Close your eyes for a moment and drift back to when you were ten or twelve years old or so. Reminisce the carelessness. The long summer days of doing nothing, and doing it while the sun bathed you and the evening breeze toweled you off. The selfishness of it all was fantastic. The newness of everything. The comfort. Everything was as it should be until the day the innocence was taken and time began to speed up.
I have zero desire to relive my childhood, especially those awkward teen years. It’s, as they say, a hard no for me. But what I’d do anything to recapture is when time didn’t race by, leaving me dizzy from its thieving spin. It is truly sickening how fast it all goes now. Another hour. Another day. Just a blink. One deep breath and it’s over. And I’m standing empty handed wondering what the frig just happened.

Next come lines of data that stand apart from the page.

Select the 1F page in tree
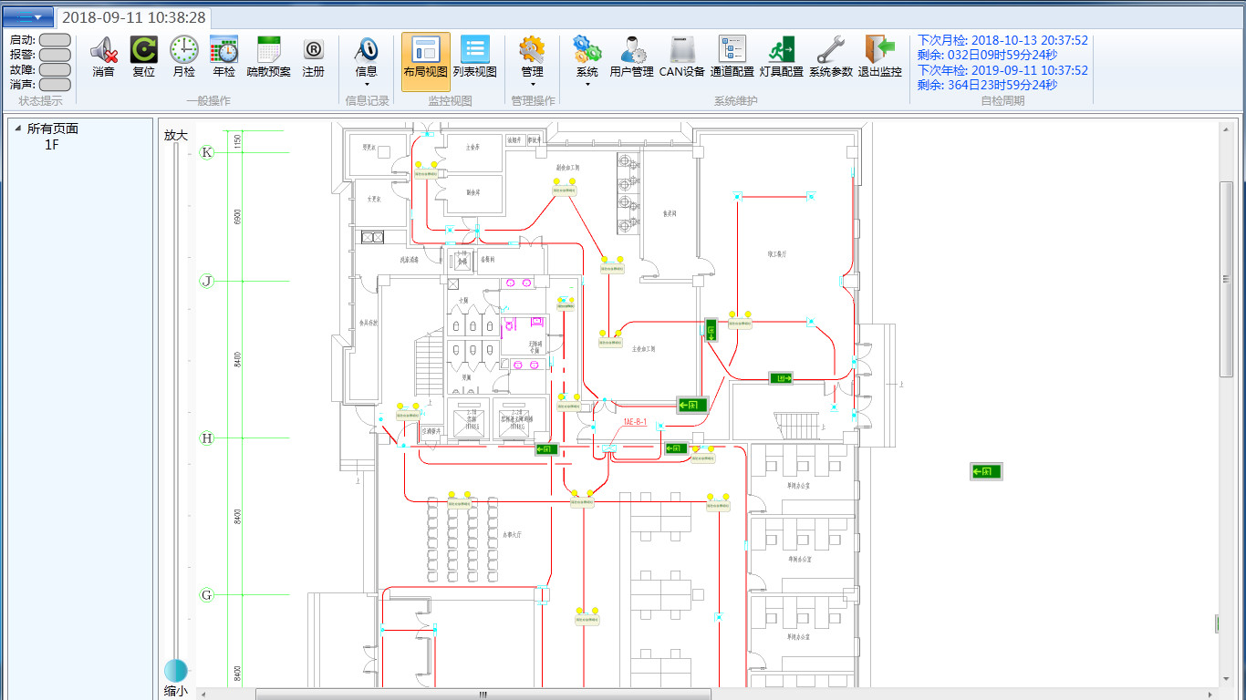The height and width of the screenshot is (700, 1246). 53,144

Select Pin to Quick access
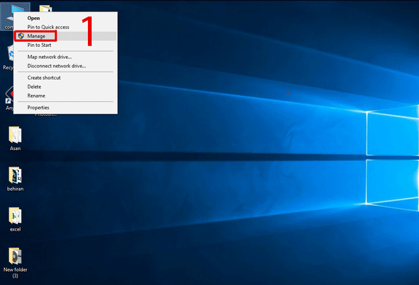point(48,27)
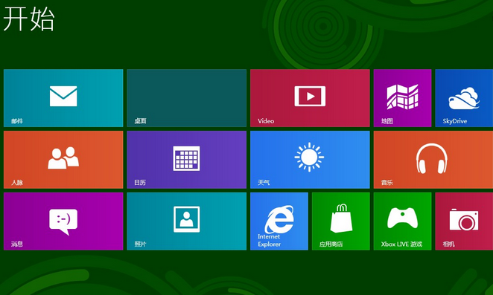Open the SkyDrive cloud tile
This screenshot has height=295, width=493.
tap(464, 98)
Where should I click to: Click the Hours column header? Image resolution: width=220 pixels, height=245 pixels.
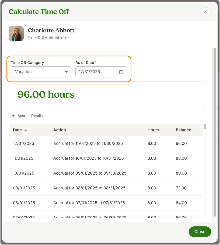153,130
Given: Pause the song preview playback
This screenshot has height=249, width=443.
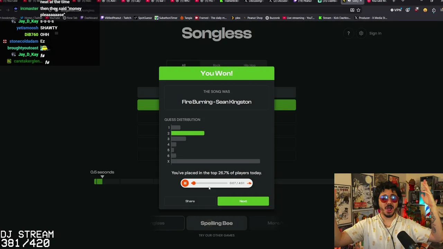Looking at the screenshot, I should pos(185,183).
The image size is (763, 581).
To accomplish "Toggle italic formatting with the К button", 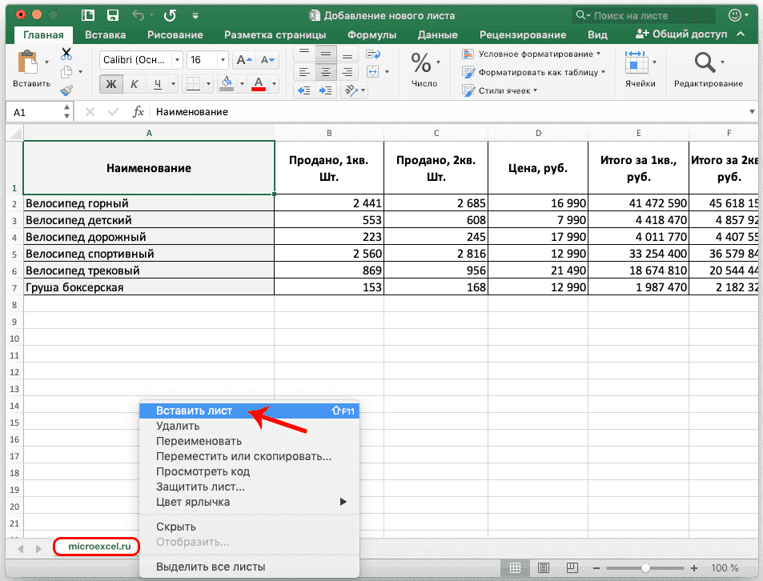I will tap(134, 83).
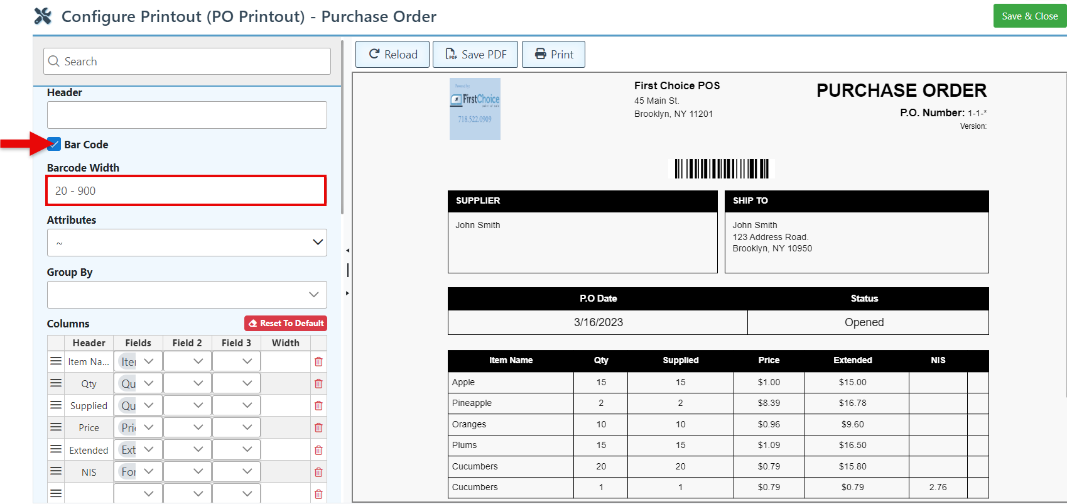Click Save & Close button
Screen dimensions: 1067x504
click(x=1029, y=16)
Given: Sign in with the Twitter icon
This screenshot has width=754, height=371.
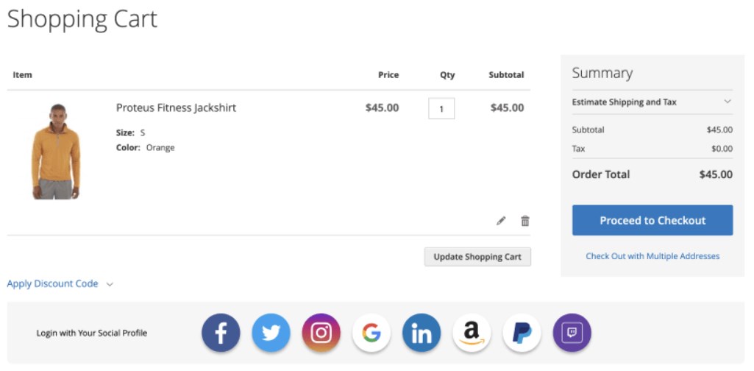Looking at the screenshot, I should pyautogui.click(x=271, y=333).
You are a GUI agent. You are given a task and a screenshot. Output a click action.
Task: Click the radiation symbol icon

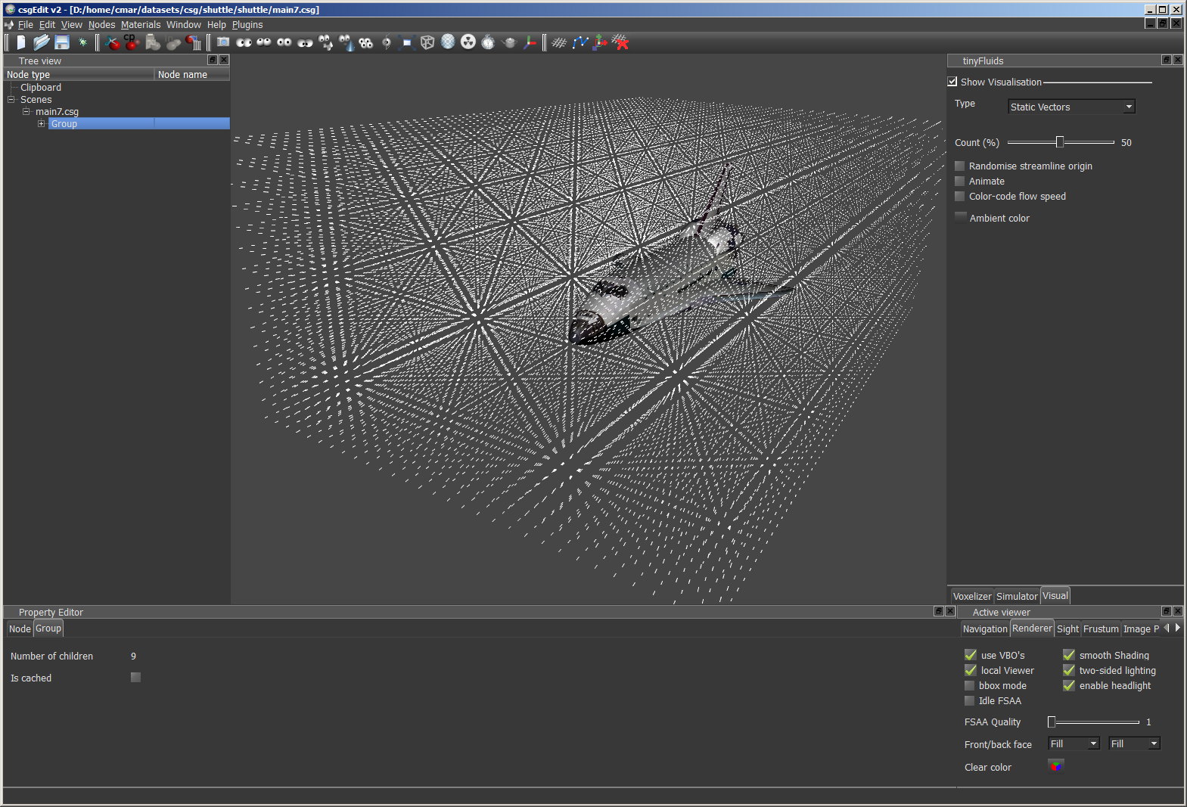point(468,42)
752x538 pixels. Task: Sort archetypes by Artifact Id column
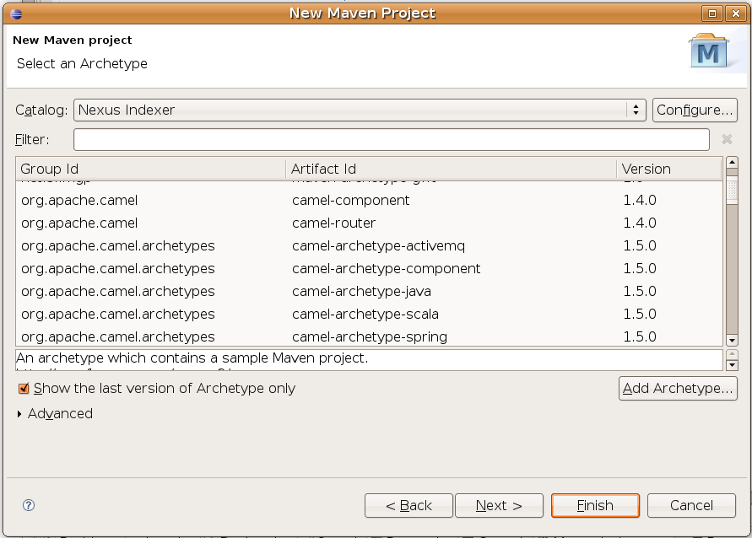pos(452,169)
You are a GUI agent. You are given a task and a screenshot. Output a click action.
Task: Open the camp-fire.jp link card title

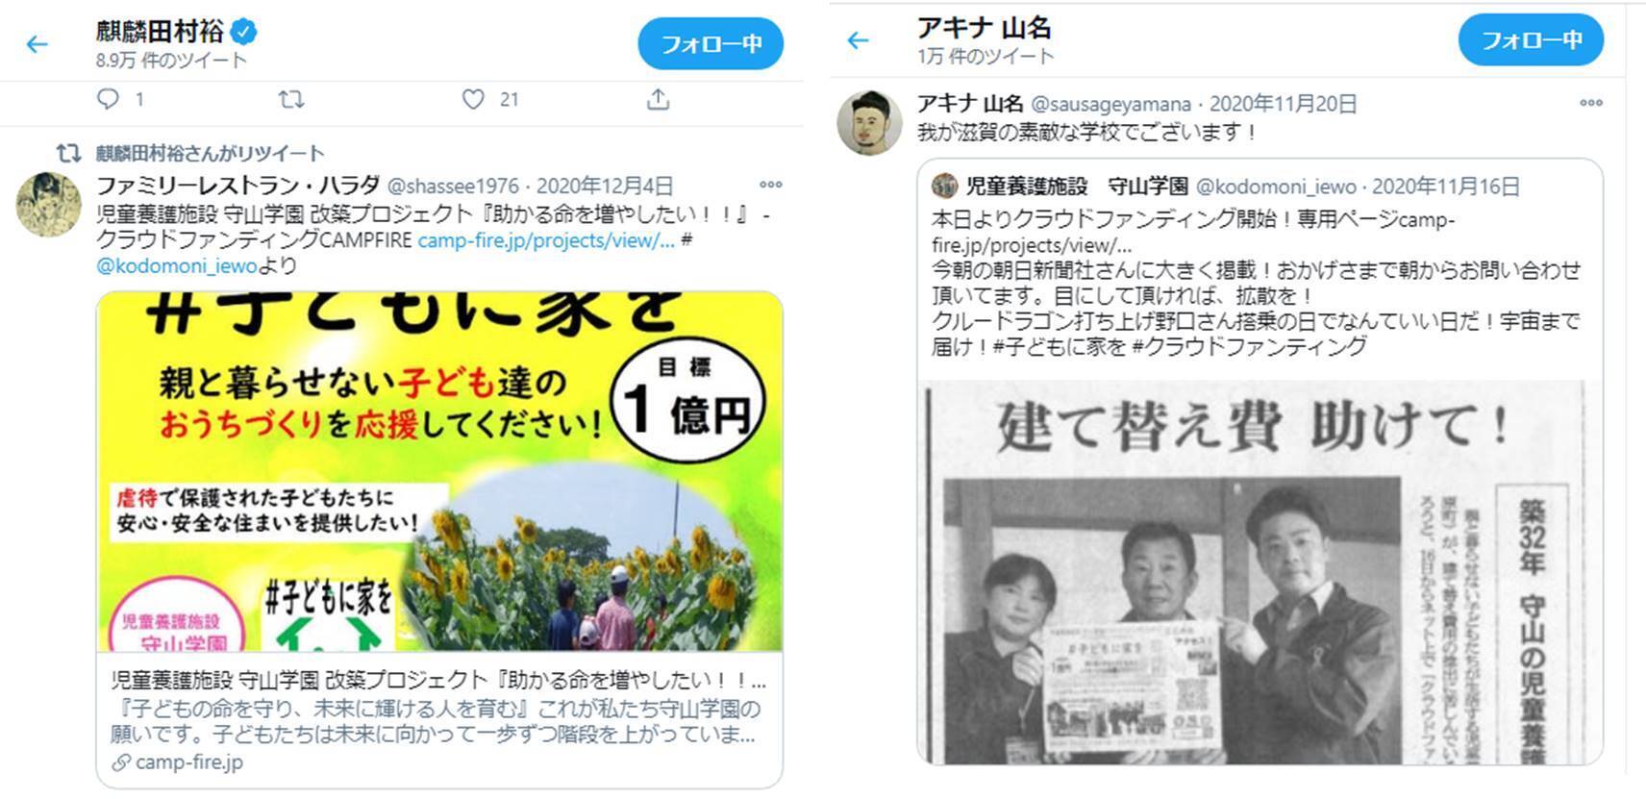tap(438, 681)

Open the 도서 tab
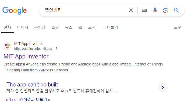92,27
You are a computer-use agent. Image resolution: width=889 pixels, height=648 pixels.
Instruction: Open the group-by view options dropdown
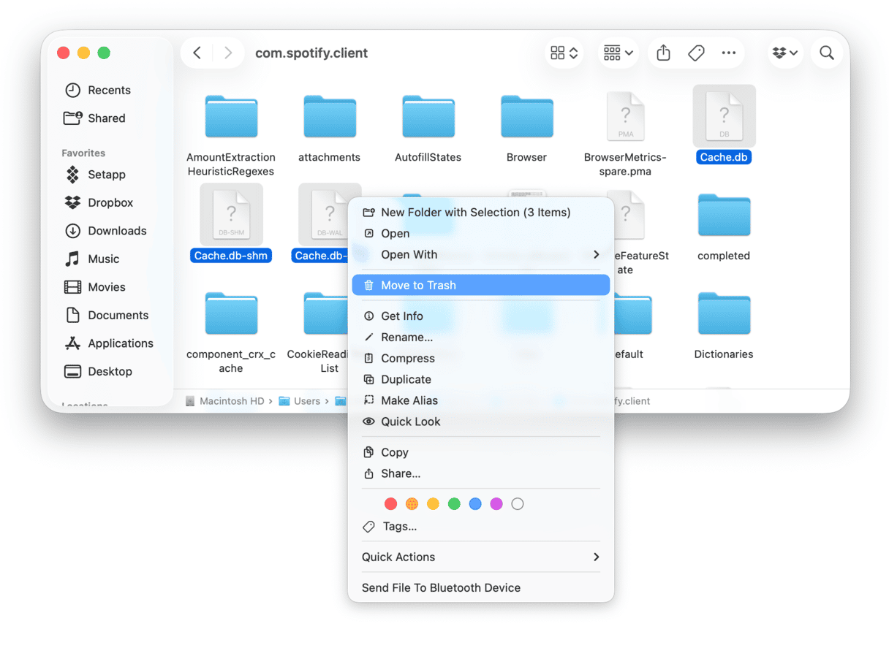tap(618, 53)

The older I get, the worse this issue becomes. I swear I’ll be dead any minute. How can I fix this? How can I slow things down? Quitting the day job would be a start but then I’d have to rob banks and the stress along would age me faster than time itself. So that’s out. I could sleep less but I adore sleep almost as much as I love my kids so that’s out the window. I could remove all of the ‘extras’ in my life like writing, eating and movie watching but would having that extra time really feel like life was moving slower? I doubts.
I do need an overhaul though, and that in itself should help. I’ve fallen into the trap of needing groceries every day or every other day. I need to get back to the once a week larger trip or heck, even bi-monthly. Wasted time like that I could definitely get back. Pharmacy trips as well are adding up especially with the annoyance of covid and certain jackasses at the beginning who were getting huge refills. Drug hoarding at its finest. Since then they only dole out 30 day supplies and not all of the huge drug list our household carries is on the same fill schedule so I’m going there three or four times a month. More time that could be better maintained.
Still, just theories. Knowing me, if I’m given more time I’ll discover new and inventive ways of blowing it so what’s the use. The smartest thing I could do is work at being the healthiest me there’s ever been. Bad habits can melt away. This is the surest way of adding time to your clock or at least reversing the shortening of my time on this silly planet.
Remember the first scene in the Spielberg/Zemeckis epic film Back To The Future? All those ticking clocks with all different styles and what not? That’s me, right now. Surrounded by ticking time tickling my inner ear and sucking away my lifeblood. I shall taketh some of my own medicine and make a point of slowing crap down. I don’t want to wake up and I’m 99. Maybe by then I won’t need sleep at all. If there’s going to be a vaccine for covid surely there will one day be a vaccine for sleep. And that one, my friends, I will roll up my sleeve for.